Benim bindiğim Capri’ye biraz iltimas geçeyim ve daha fazla ayrıntısını aktarayım. Türkiye'de 1 milyon 920 bin liradan başlayan tavsiye edilen satış fiyatıyla sunulan Capri, 25 dakikada yüzde 80'e kadar hızlı şarj olabilirken tek şarjla şehir içinde 471 kilometreye kadar sürüş yapmayı mümkün kılıyor. Aerodinamik tasarımı sayesinde 100 kilometrede 16,5 kWh elektrik tüketen model, 12 ultrasonik sensör, beş kamera ve üç radar kullanarak gelişmiş sürücü destek sistemleriyle sürüşte güvenliği artırıyor. Araçta panoramik cam tavan, Matrix LED farlar, B&O ses sistemi ve 572 litrelik geniş bagaj hacmi gibi öne çıkan özellikler yer alıyor. İç mekanda ayrıca 14,5 inçlik hareketli bir dokunmatik ekran, ön kol dayama yerinin altında üç adet 1,5 litrelik içecek şişesini tutabilecek kapasiteye sahip 17 litrelik bir mega konsol ve 572 litreden fazla bagaj alanı bulunuyor.

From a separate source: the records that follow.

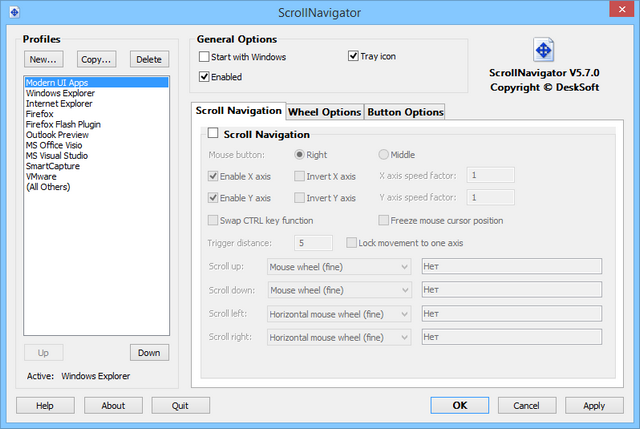Click the title bar app icon
Image resolution: width=640 pixels, height=429 pixels.
click(14, 14)
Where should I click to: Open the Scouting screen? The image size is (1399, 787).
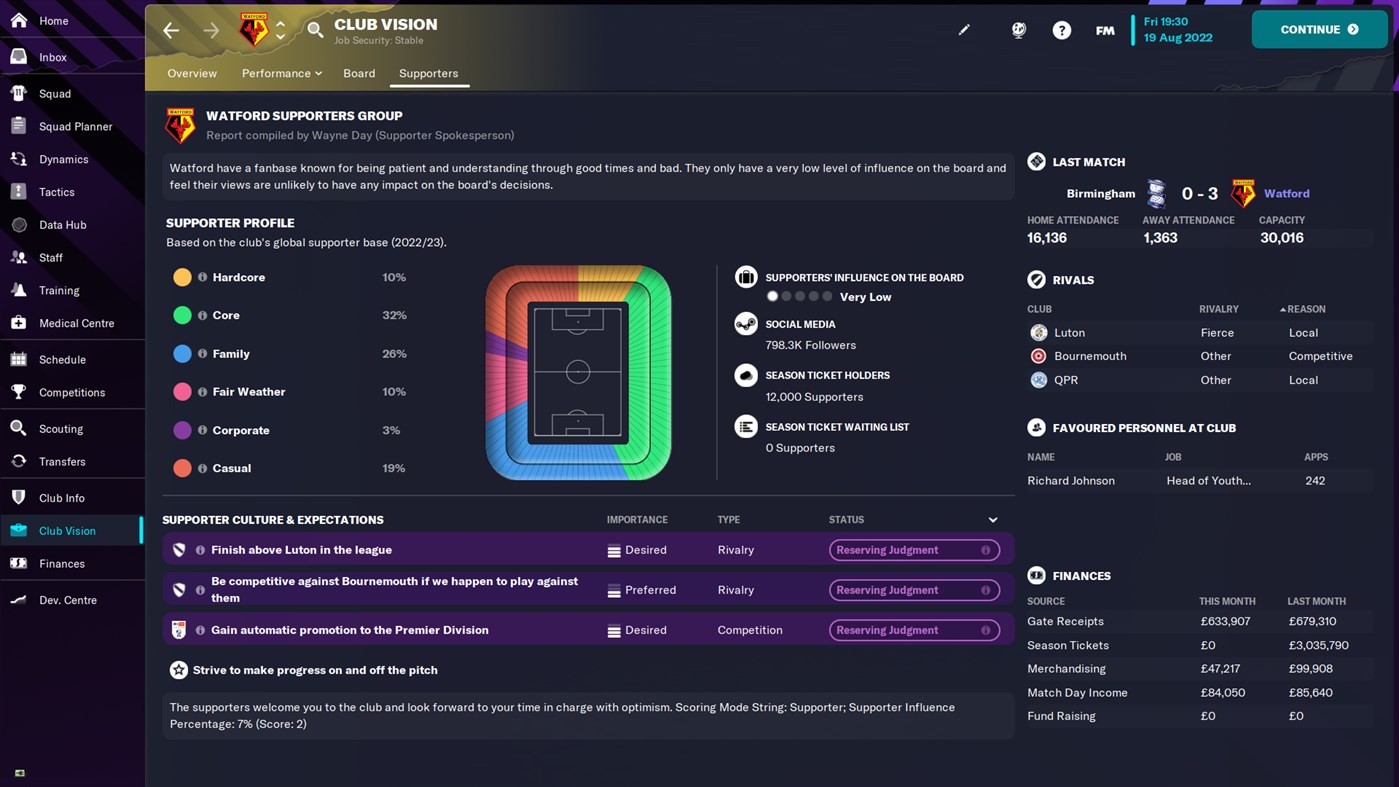(62, 428)

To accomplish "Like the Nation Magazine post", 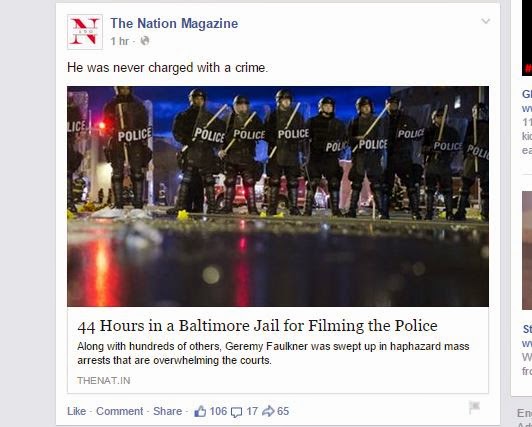I will (76, 411).
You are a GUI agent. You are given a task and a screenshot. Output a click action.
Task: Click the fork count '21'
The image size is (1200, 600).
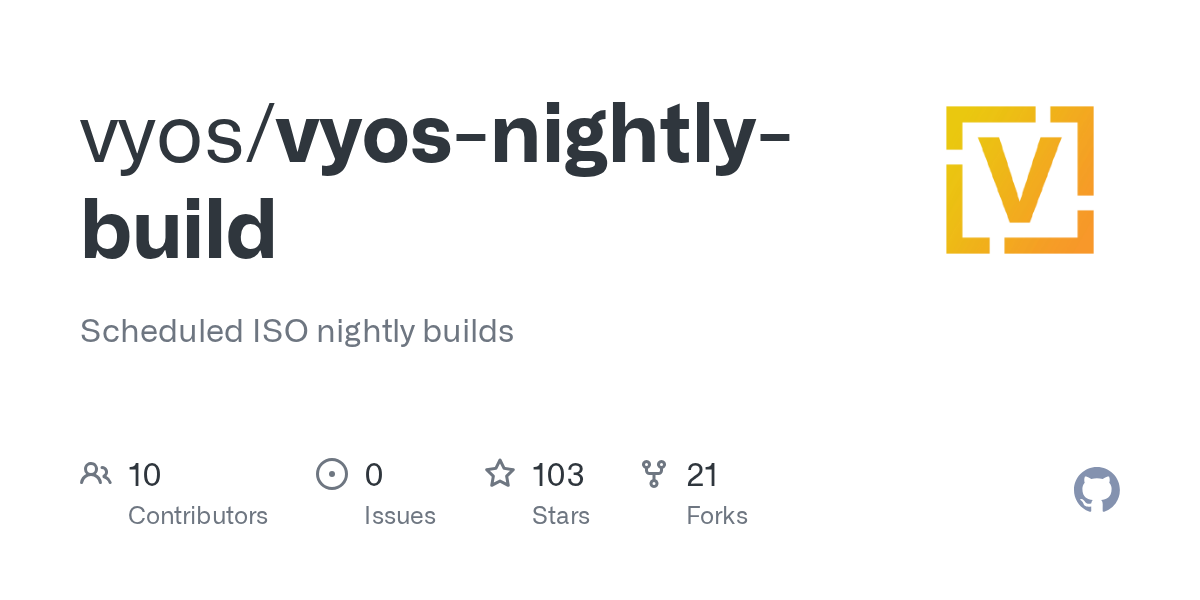coord(702,474)
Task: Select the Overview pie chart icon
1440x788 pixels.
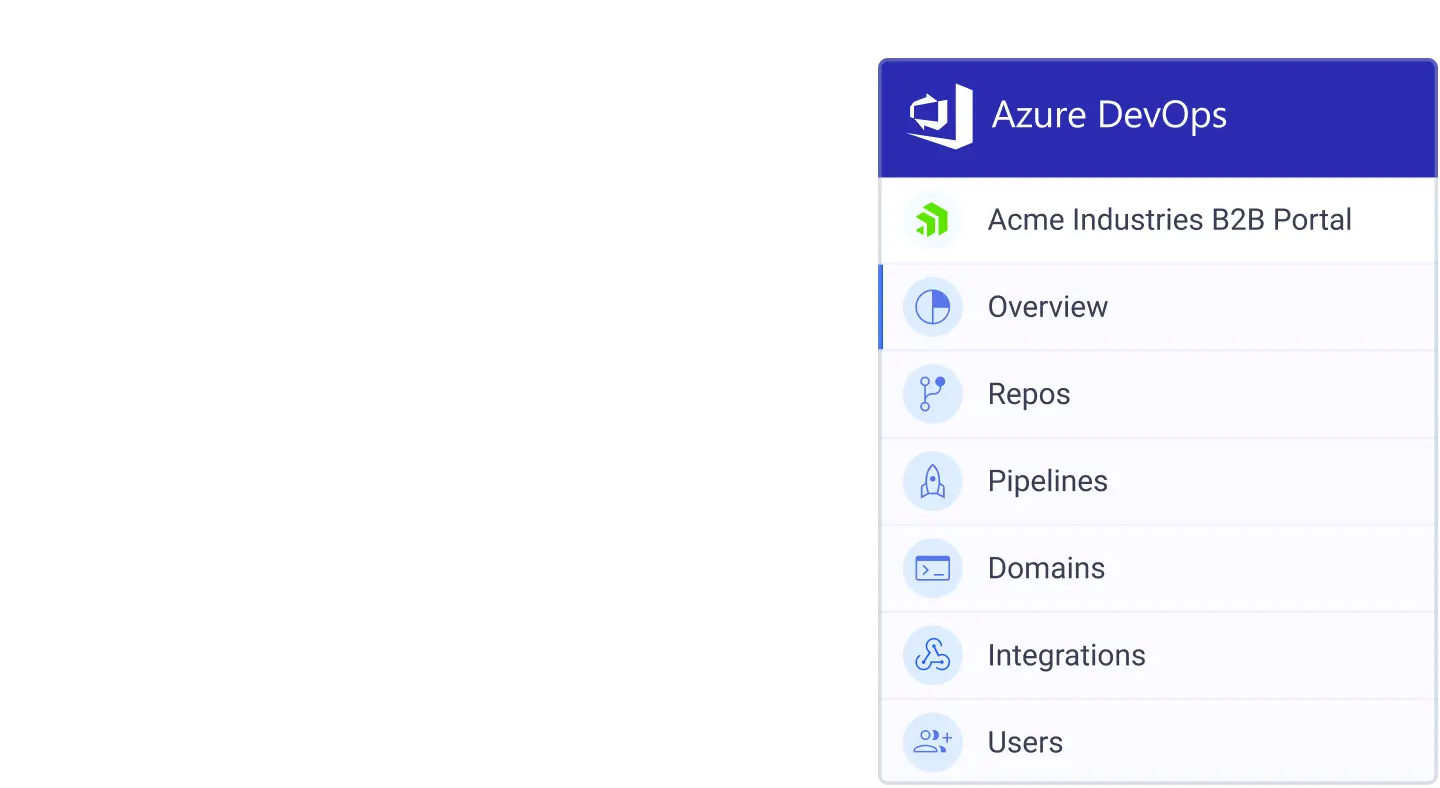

Bu ayrıntılardan menzil ile ilgili olanlar, bu yılın üçüncü çeyreğinden itibaren 560 ve 688 kilometre olarak güncellenecek. Bu, batarya teknolojisi alanında önemli bir ilerleme anlamına geliyor. Diğer modellerde de benzer bir iyileştirmeden bahsedilmesi, bunun teknolojik bir ilerlemenin sonucu olacağına işaret ediyor.

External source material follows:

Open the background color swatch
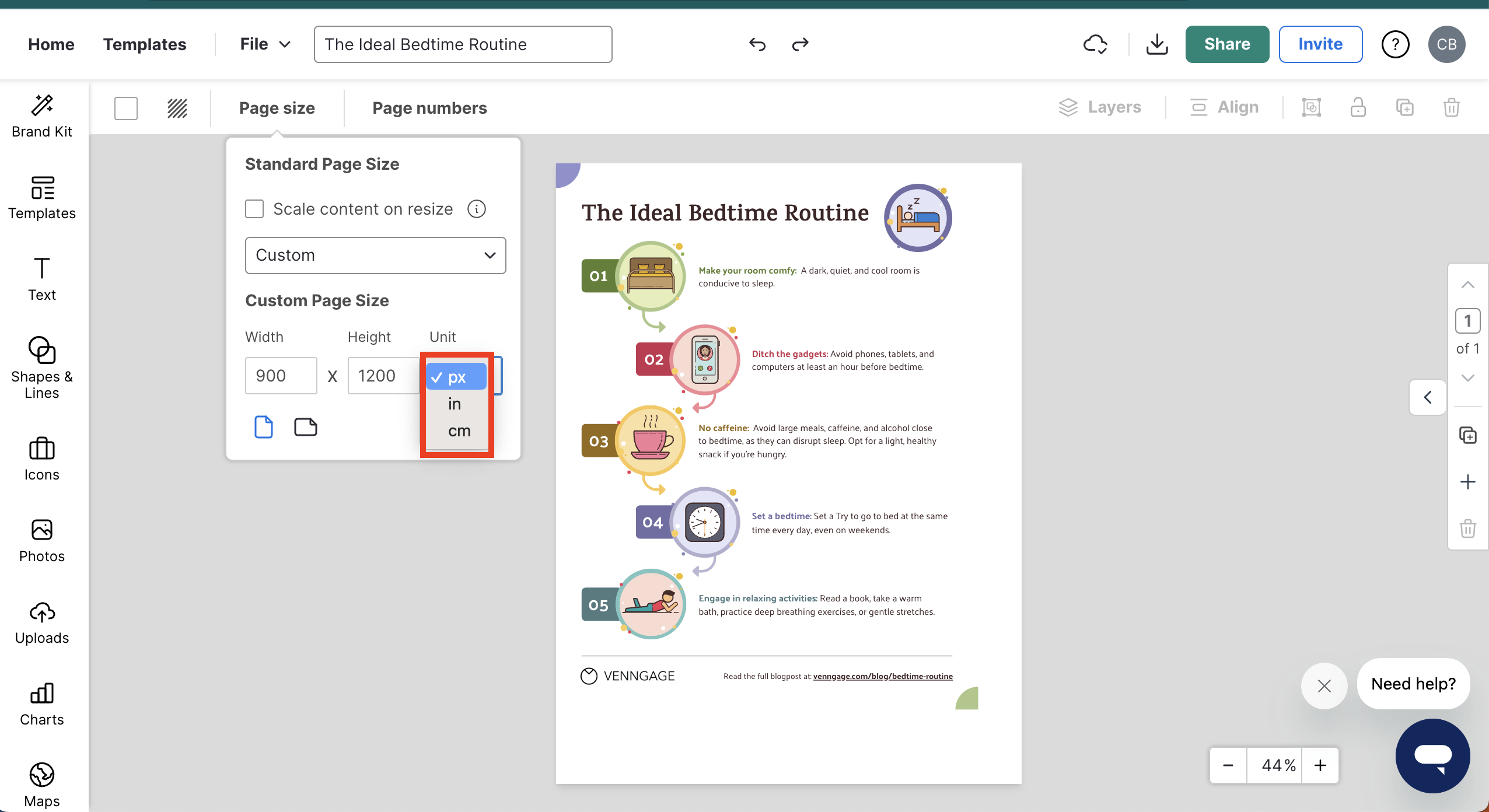Viewport: 1489px width, 812px height. click(126, 108)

Buradan uygulama-deneyim eksenine kayarken opsiyonlar üzerinden ilerlemek istiyorum. Bunlar, aktif park asistanı, şerit ortalama ve değiştirme asistanı, 360 derece kamera, göz hizası gösterge paneli ve akıllı bagaj kapağı olarak sıralanıyor. Otomobille ilgili kredi kampanyası, 12 ay vadeli ve sıfır faizli 300 bin liralık krediyi kapsarken 10 bin liralık şarj kartı hediye olarak veriliyor. Bunun Mayıs 2025 fiyatlarıyla 20’den fazla şarj dolumu ve 5 bin kilometrenin üzerinde yolculuk anlamına geldiğini ifade eden şirketin tanıtımında dikkat çekici nokta “Watmobilite dağıtım alanında geçerli” ifadesi. Böylece satılan araçlarla Watmobilite’nin her biri 180 kW azami kapasite sunan iki çıkışlı şarj istasyonları arasında bir ilişki kurulmuş olacak. Bu, deneyimin en önemli parçası olmaya aday.

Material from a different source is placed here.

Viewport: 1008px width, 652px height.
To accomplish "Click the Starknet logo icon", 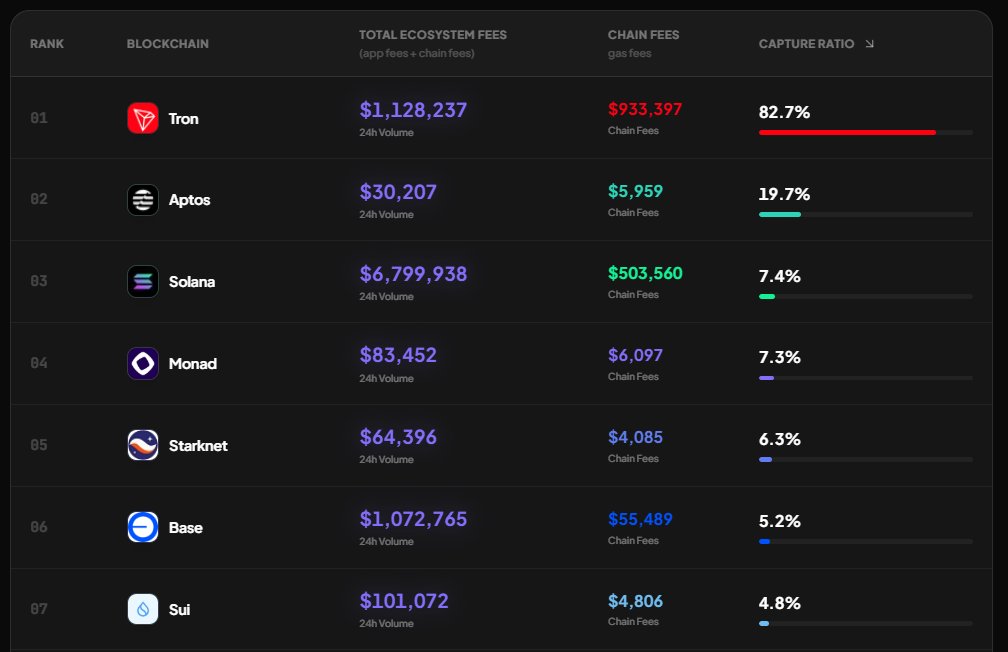I will [143, 446].
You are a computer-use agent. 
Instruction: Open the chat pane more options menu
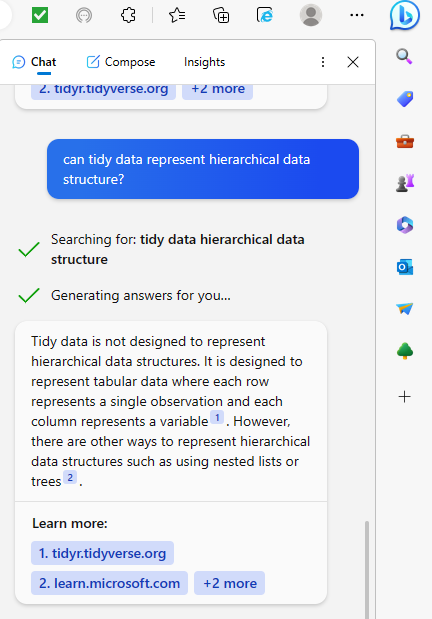coord(323,62)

İzmir’de yaşayan bir elektrikli araç kullanıcısı, evi müstakil olduğu için aracını bahçesinde şarj ettiğini söyledi. Bunu çatısına kurdurduğu dört güneş paneli ile yönettiği bir enerji sistemi haline getirdiğinde bir AC sistem kurduğunu anladım. Komşularının da elektrikli araca geçmesiyle bu sistemin benzerlerinin sayısı artarken geleneksel elektrik şebekesinden elektrik alan yerlerde DC şarj istasyonu kurmanın sıkıntılı olduğunu kendisi de kabul etti. Bunu zaten, şarj istasyonu işine giren ORGE’nin yönetim kurulu başkanı Nevhan Gündüz’den daha önce duymuştuk. Özellikle trafoların eski olduğu bölgelerde 160 kW’den başlayan DC şarj sistemlerini kurmak kolay değil. Elektrik araç kullanıcısı ile sohbetimde, daha hızlı şarj ihtiyacı olduğunda ve bunun için DC kullanması gerektiğinde ne yapacağını sorduğumda “Ana caddede Migros var; orada DC var” yanıtını verdi. Tabii burada da sıranın yönetimi önem taşıyor. Alışveriş merkezinde kimse saatlerce zaman geçirmek istemeyecektir.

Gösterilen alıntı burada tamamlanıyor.